Chinese property developers are offering free luxury cars and hefty discounts to lure buyers as lending curbs and funding constraints squeeze their finances.
China Merchants Shekou Industrial Zone Holdings is giving away a BMW Series 3 or X1 to buyers of a three-bedroom unit or townhouse at its Shanghai development.
The car, or cash equivalent, equates to about a 10 per cent discount on the 3.1 million yuan (S$621,000) price of the 89 sq m apartment.
At China Evergrande Group's 646 nationwide projects, a basic 11 per cent price cut widens to as much as 26 per cent once extra incentives, such as discounts to buyers referred by Evergrande employees or previous buyers, are thrown in.
A further perk: The property developer is accepting an initial down payment of just 5 per cent, compared with the usual 30 per cent deposit required by local governments.
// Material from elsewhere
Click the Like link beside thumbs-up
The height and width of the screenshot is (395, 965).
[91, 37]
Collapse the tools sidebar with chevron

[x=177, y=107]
The giveaways and discounts suggest debt-laden developers are pulling out all stops to raise revenue, with the sector facing a record US$23 billion (S$31.5 billion) maturity wall in the first quarter of next year.
At the same time, China's determination to keep a lid on home prices has made it harder for developers to generate swift cash from sales. "Financing is becoming hard for everyone, even including the giant players," said Ms Sabrina Wei, head of northern China research at Cushman & Wakefield in Beijing.
"They need discounts to boost sales and collect cash," she added.
At China Merchants Shekou's Harmonious development, buyers have signed up for just 25 of the 350 apartments, local land registry filings show.
Only eight buyers signed up for Gezhouba Real Estate's 223-unit Magnolia Garden project in Shanghai's west.
In the city's north, Sanxiang Impression Co's 161-unit complex enticed just five buyers.
Developers in neighbouring Hong Kong are also offering perks such as free travel packages and easy credit to lure prospective buyers - in a sign that one of the world's hottest property markets may finally be cooling.
"Property projects are no longer an easy sale," Ms Wei said. "We may soon see this prolonged upbeat property season behind us."